Dopo la decisione del Tar del Lazio, che in via cautelare ha disposto la sospensione delle gare delle cinque società attrici, nella fattispecie Ternana, Pro Vercelli, Catania, Novara e Siena, con conseguente stravolgimento del campionato di Serie C, in attesa poi di entrare nel merito della vicenda, la Lega Pro ha deciso di rinviare per effetto di questo caos di natura squisitamente giuridico – sportiva anche la prima gara della Viterbese Castrense, la società che più di tutte aveva contribuito ad alimentare polemiche ex post, soprattutto in seguito alla formulazione dei gironi e alla contestuale presentazione dei calendari che, secondo il club laziale, non avrebbe tenuto conto della posizione geografica della compagine e al contempo della notevole distanza chilometrica nelle trasferte da sostenere.

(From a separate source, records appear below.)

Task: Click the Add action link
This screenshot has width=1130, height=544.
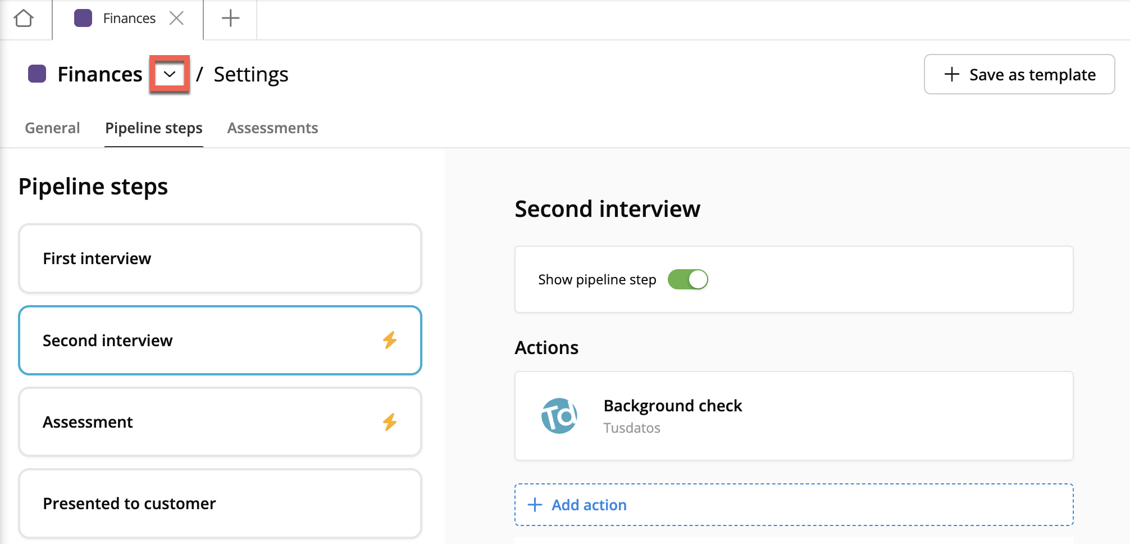Action: click(589, 505)
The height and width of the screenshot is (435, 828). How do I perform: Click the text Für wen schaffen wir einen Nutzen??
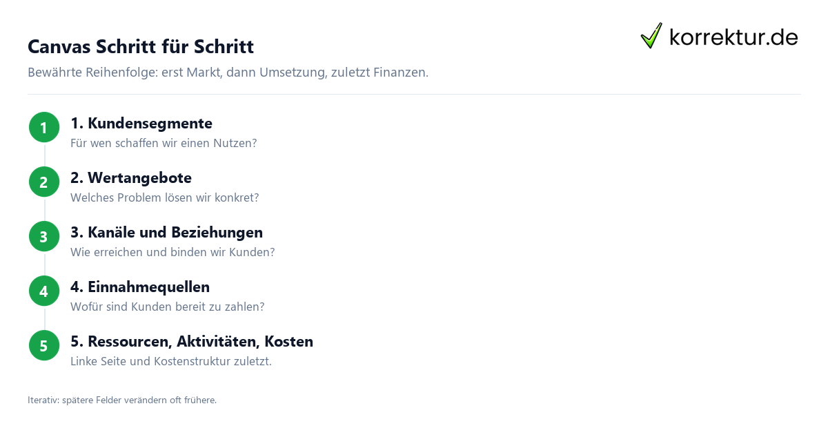(x=164, y=143)

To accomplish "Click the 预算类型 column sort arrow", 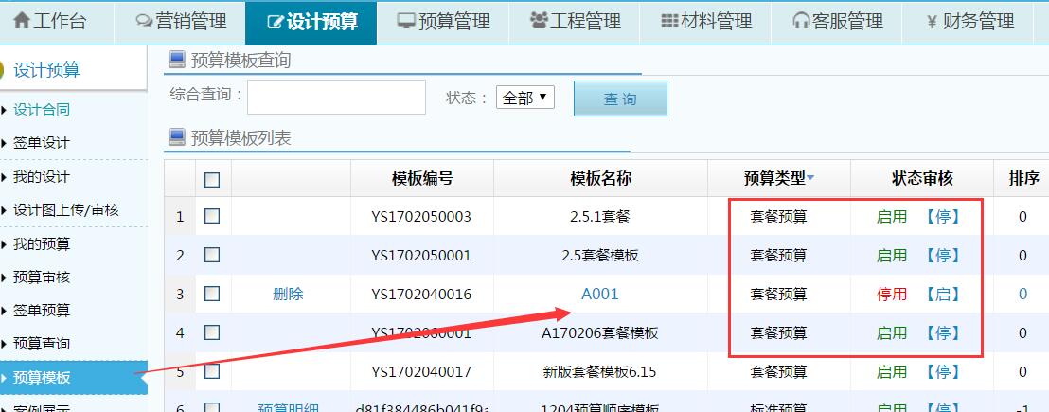I will click(x=810, y=178).
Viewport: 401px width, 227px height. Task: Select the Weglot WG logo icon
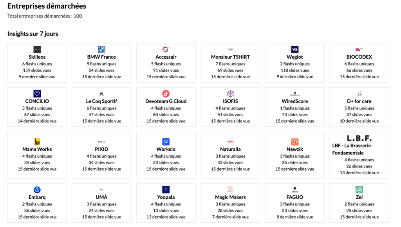(x=295, y=49)
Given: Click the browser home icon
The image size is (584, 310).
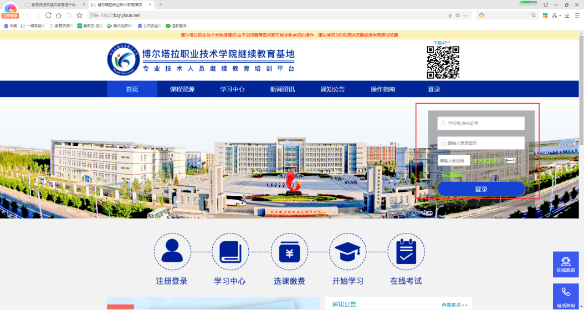Looking at the screenshot, I should pos(59,16).
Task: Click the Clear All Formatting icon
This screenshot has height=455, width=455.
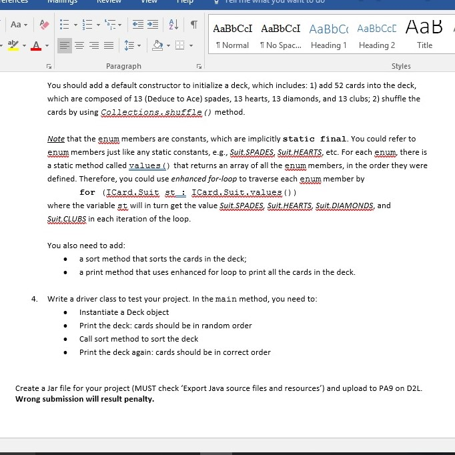Action: point(43,25)
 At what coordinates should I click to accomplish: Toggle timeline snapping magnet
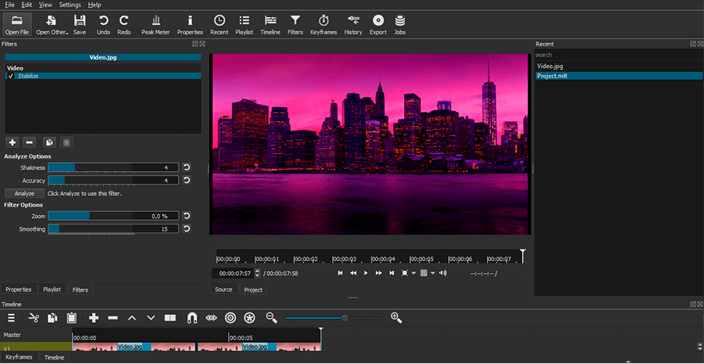point(192,318)
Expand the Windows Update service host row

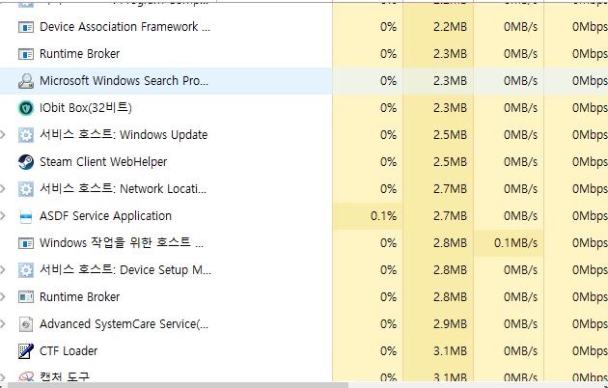click(5, 135)
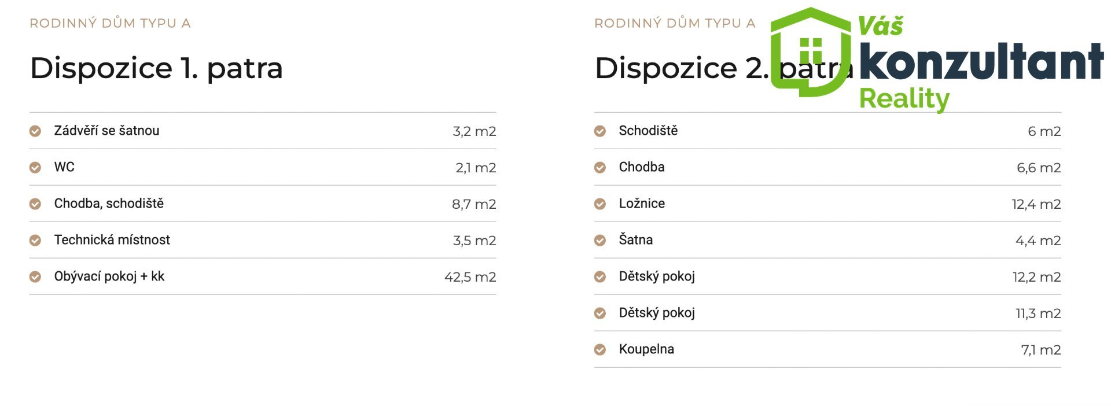Click the Dětský pokoj 12,2 m2 row label
Screen dimensions: 1111x406
click(657, 276)
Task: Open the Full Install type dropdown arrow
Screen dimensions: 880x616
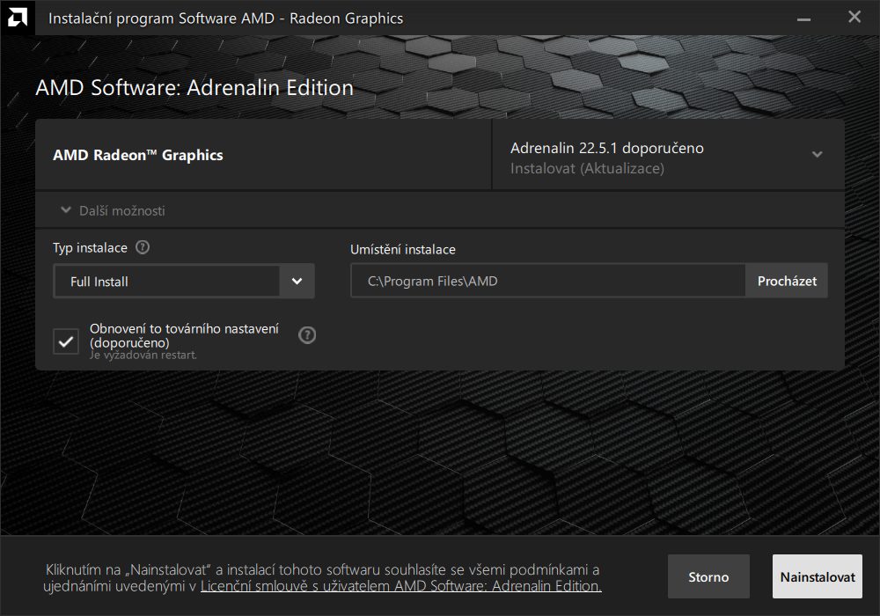Action: point(297,282)
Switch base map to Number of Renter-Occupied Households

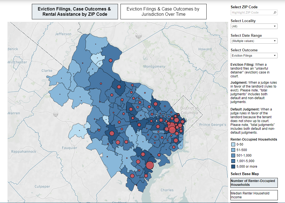coord(254,183)
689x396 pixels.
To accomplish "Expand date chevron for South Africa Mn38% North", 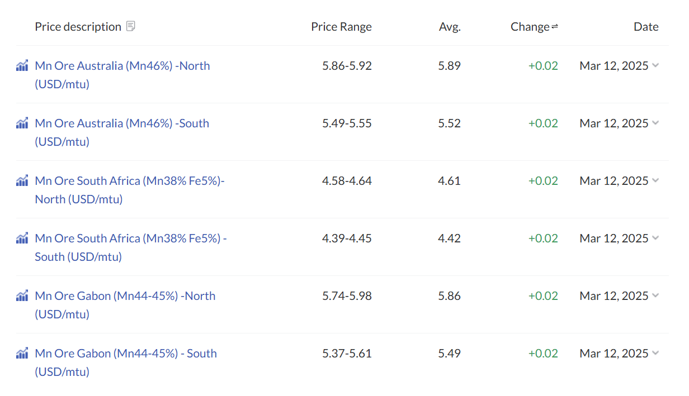I will pyautogui.click(x=655, y=180).
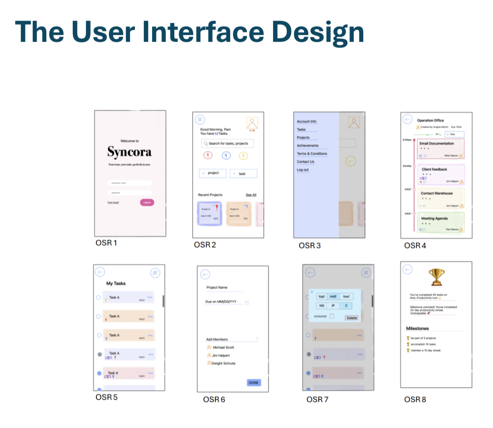Open the filter icon on My Tasks screen

[155, 273]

Serie C, il comunicato della Lega Pro in merito al rinvio della gara della Viterbese Castrense

La Serie C dunque si ritrova con una nuova gara rinviata: stavolta è il match della Viterbese Castrense ad essere rinviato. Il club laziale infatti avrebbe dovuto disputare il match d’esordio domani 18 settembre contro la Sicula Leonzio, ma in seguito al comunicato ufficiale della Lega Pro, pubblicato solamente nella serata di ieri, è stata assunta la decisione di rinviare i match della società gialloblu in attesa delle determinazioni del Tar del Lazio, chiamato ad esaminare nel merito le istanze presentate dai cinque club che hanno impugnato le determinazioni dei vari tribunali sportivi che, nel corso del tempo, hanno valutato le doglianze delle rispettive compagini.

Inequivocabili le disposizioni dei vertici della Serie C, nel comunicato che segue:
“La Lega Pro, sentito il Consiglio Direttivo
– preso atto dei decreti monocratici emessi in data 15 settembre 2018 dal TAR LAZIO, in accoglimento delle istanze di misure cautelari avanzate nei ricorsi promossi dalle società F.C. PRO VERCELLI 1892 S.R.L. e TERNANA CALCIO S.P.A.;
– considerato che a seguito di quanto statuito dal TAR Lazio potrebbe riaprirsi la possibilità dei ripescaggi alla Serie B; – rilevato che in ipotesi di accoglimento da parte del Collegio di Garanzia dei ricorsi ad esso presentati dalle sopra menzionate società, il girone che potrebbe essere suscettibile di rivisitazioni è il girone C e che la società che potrebbe subire variazione di collocamento all’interno di detto Girone, nel rispetto del criterio oggettivo della latitudine, adottato per la composizione dei gironi, è la Viterbese Castrense;
– considerato che Lega Pro deve salvaguardare la regolarità della competizione sportiva, ritiene opportuno sospendere, fino a data da determinarsi, le gare della società Viterbese Castrense”.
Con questa disposizione, la Lega Pro di fatto mitiga le presunte minacce del club laziale, che aveva intenzione di non prendere parte al match della prima giornata contro la Sicula Leonzio, in quanto nella composizione dei giorni non si è tenuto conto, secondo quanto riferito dalla società, delle distanze chilometriche.